# [Exercise prompt]
Apart from the images, every record here needs to be copied exactly.
**********
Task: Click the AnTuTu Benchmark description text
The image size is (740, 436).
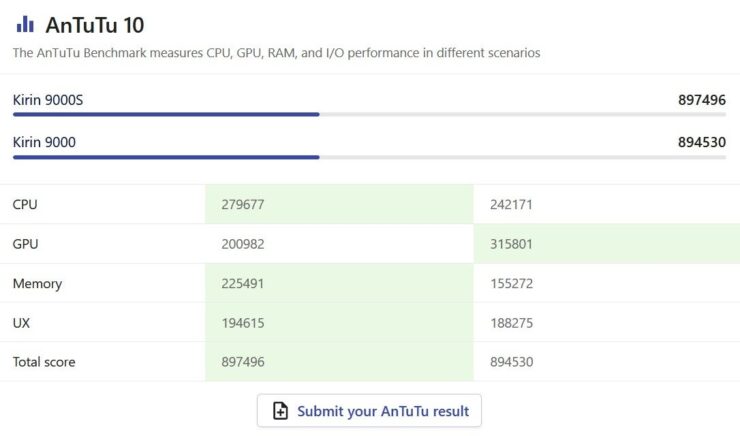Action: coord(277,53)
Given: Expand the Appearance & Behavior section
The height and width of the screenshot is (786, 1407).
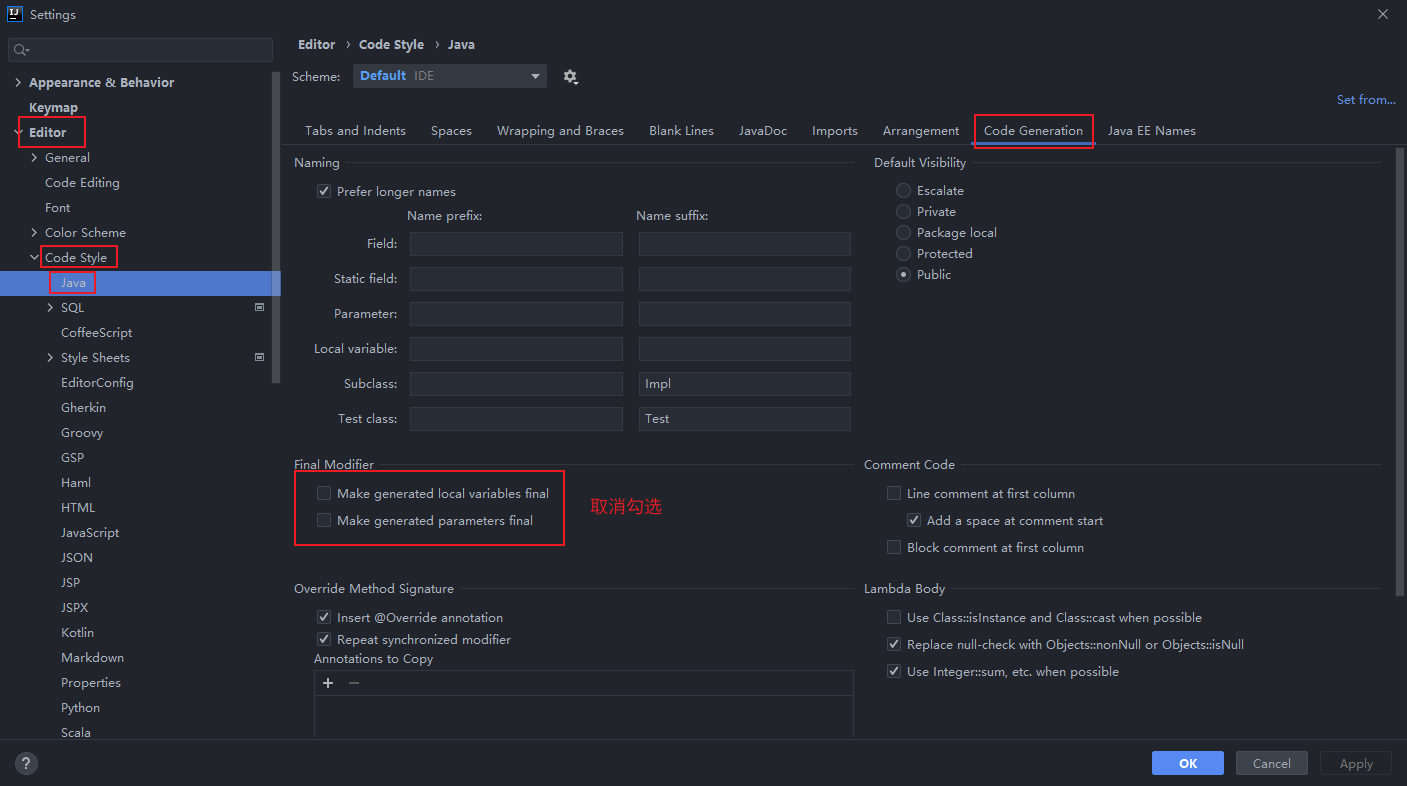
**********
# [The completed task]
Task: Click the AnTuTu Benchmark description text
The image size is (740, 436).
Action: coord(277,53)
Given: Expand the Appearance & Behavior section
The height and width of the screenshot is (786, 1407).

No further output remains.